You might hear Wikipedians referring to an article as "POV." This is Wikipedia slang for a biased article, or one obviously written from a single perspective. Advertising would fall in this category, as would a political diatribe. In a less extreme case, an article might have "POV" problems if it spends significantly more time discussing one view than another view of equivalent significance, even if each view is presented neutrally.

If you're going to spend time on controversial articles in subjects like religion or politics, it's important that you read the neutral point of view policy page as soon as possible. You should probably also read Staying cool when the editing gets hot. If you're going to spend your time on less emotional subjects like math or video games, you should still read the policies, but it's a less pressing concern. Keep in mind the advice here, and read the full policy if an NPOV issue comes up. See also the NPOV tutorial.

Citing sources

Wikipedia doesn't require that you cite sources for the information you contribute, but we do highly prefer that you do so whenever possible. All sources should be listed in a section called "References". If any websites would be of particular interest to a reader of an article, they should be listed and linked to in an "External links" section, and books of particular interest should be listed in a "Further reading" section, but only if they were not used as sources for the article. Citations help our readers verify what you've written and find more information.

See Wikipedia:Citing sources for more information.

English Dialects

All common forms are welcome on Wikipedia. An abridged version of the related policy could be stated as:

1. Do not edit a page simply to "correct" the spelling in either direction.
2. If the subject is related to the U.S., then U.S. English is preferred:
U.S. child labor laws
3. If the subject is related to the UK/Commonwealth, then British English is preferred.:
4. If the subject is not regional (such as astronomy), the original contributor's usage should be followed. See American and British English differences if you have difficulty with this.
5. The usage should be consistent throughout an article, unless it mentions both US- and Britain/Commonwealth-related topics. In that case, Policies 2 and 3 prevail.
6. When you create a new article, you might want to try a Google Test either on the actual Google or on, or on a different search engine to your preference. The title with more results is generally preferred.
For a more detailed version of the policy, see Wikipedia:Manual of Style#National varieties of English.

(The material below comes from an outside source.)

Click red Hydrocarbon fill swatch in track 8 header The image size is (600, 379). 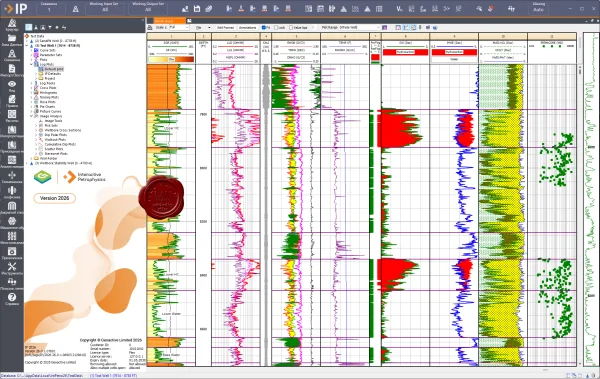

Wikipedia encourages an atmosphere of friendliness and openness. Of course, in practice there are sometimes disagreements and even an occasional heated-argument, but members of the community are expected to behave in a generally civil manner.

The most important thing to keep in mind is that you should always assume good faith on the part of other editors. Don't assume that someone is acting out of spite or malice. If someone does something that upsets you, leave a polite message on the relevant article's talk page or on the user's talk page, and ask why. You may find that you've avoided a misunderstanding and saved yourself some embarrassment.

For a more detailed discussion of conduct, see Wikipedia:Etiquette.


Do not submit copyrighted material without permission. The best articles are usually written from either personal knowledge, or through the synthesis of research from multiple sources.

For a more detailed discussion of copyrights, see Wikipedia:Copyrights.

Renaming articles

If you find an article that you believe is mis-named, please do not copy & paste the contents of the old article into a new article — among other things, it separates the previous contributions from their edit history (which we need to keep track of for copyright reasons). The preferred method is to move the page to the new name. If it's your first move, please read the warnings on the move page carefully, as there are a number of issues to consider before moving a page. For a more detailed discussion, see Wikipedia:How to rename (move) a page. If a "disambiguation" page is involved, it is best to review Wikipedia:Disambiguation.